When I hear the words dance film I immediately think of feel-good fare like Flashdance or Save the Last Dance which features heroines who suffer emotional issues only to turn their lives around by the end of the film. That description doesn’t really apply to the dance film which was nominated at the 2011 ceremony, Darren Aronofsky’s Black Swan, which messed with my mind more than Dirty Dancing ever did.


Aronofsky had long been associated with films that took its characters in strange directions whether it be the drug-addicted ensemble in Requiem for a Dream or Hugh Jackman’s time-traveller in The Fountain. Aronofsky had made his most traditional film two years earlier with The Wrestler, a film that resurrected the career of Mickey Rourke and featured a rather traditional narrative. However, with Black Swan he was back to his old tricks by playing with the audience’s perceptions of the lead character as she slowly descended into madness. The aforementioned protagonist is Natalie Portman’s Nina Sayers who at the film’s opening is quite a timid ballet dancer albeit one who has been kept isolated by her over-protective mother. Nina’s life changes when she is cast as The Swan Queen in her company’s new production of Swan Lake, after she bites the lip of director Thomas. Thomas is keen for the rather cautious Nina to embody the qualities of the Black Swan and let herself go a little more. However, as she attempts to put herself into the shoes of a dark demented character her mental health suffers as a result.

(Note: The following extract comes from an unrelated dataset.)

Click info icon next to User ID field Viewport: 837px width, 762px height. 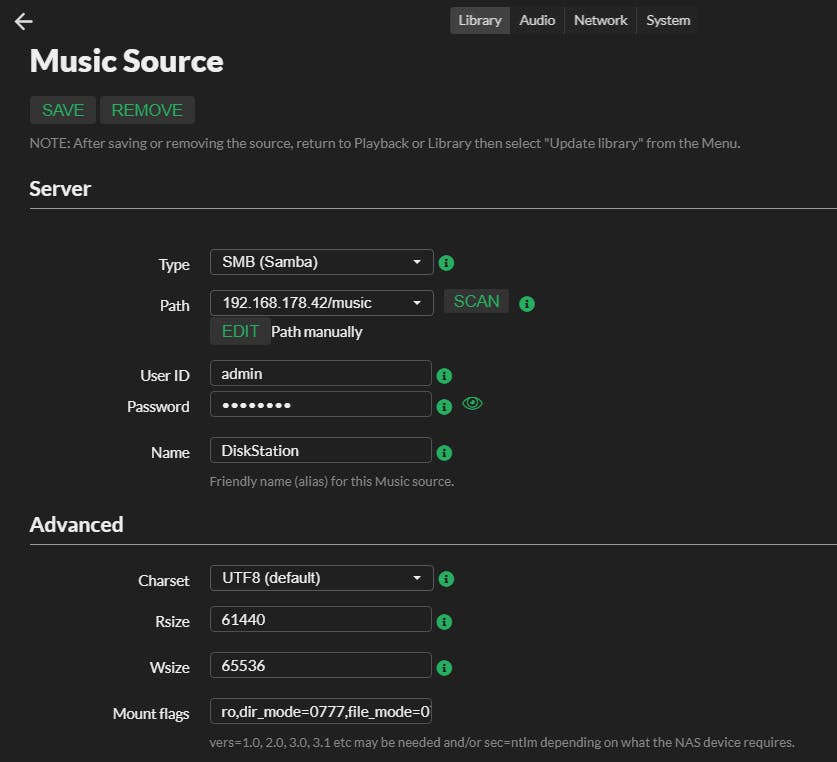(x=445, y=376)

It doesn’t help that the company’s newest recruit Lily is seemingly out to get her and from time to time it seems that she wants to steal her identity. The scenes between Lily and Nina are some of Black Swan’s most confusing as our heroine imagines several scenarios between her and the new dancer that aren’t real at all. In fact Lily’s face sometimes changes into that of Nina herself with the resulting hallucinations causing the ballet dancer’s ultimate breakdown.

Combining ballet dancing and emotional trauma isn’t a new concept in cinema with 1940s Best Picture nominee The Red Shoes treading a similar line. But Black Swan ramps its action up to eleven by portraying the downfall of an initially isolated character. Aronofsky’s manipulations of the cinematic medium are great with the use of mirrors and reflective surfaces in Black Swan being particularly impressive. It’s clear when a director has a certain vision for his film and Aronofsky certainly seems to have carried it off, especially in the final scenes which depict Nina’s downfall into madness. As somebody who’s a ballet novice I felt the end sequence that depicted the production of Swan Lake itself were magnificently choreographed and enhanced my understanding of earlier parts of the film. The film’s only win came in the Best Actress category with Natalie Portman being rewarded for her performance as the increasingly paranoid Nina. When I first saw the film I wasn’t too keen on Portman’s turn but upon this viewing I noticed intricacies in her portrayal of Nina that I hadn’t seen before. Portman deserves plaudits for simply appearing in every scene but more than that she took her character on a psychological journey that most actresses would’ve struggled with. I understood every element of Nina’s character with Portman excelling both as the sheltered dancer and the more uninhibited Black Swan.
There were other fine performances in Black Swan most notably from Mila Kunis, who kept the audience guessing about Lily’s motivations till the very end. I think Kunis put in a fabulous job especially seeing as she was playing two characters; the real version of Lily and the one that Nina had imagined in her head. Meanwhile, in only a few scenes, Barbara Hershey managed to turn Nina’s mother into possibly the biggest villain of the piece. Although at times it’s a bit too pleased with itself, I think Black Swan is a film you can enjoy immensely if you just go with it. Aronofsky is a director that I’ve always admired and I’m glad that Black Swan was the film that finally put him on the map. Black Swan can be described in a lot of ways but one thing you can definitely say is that it’s not your typical dance film.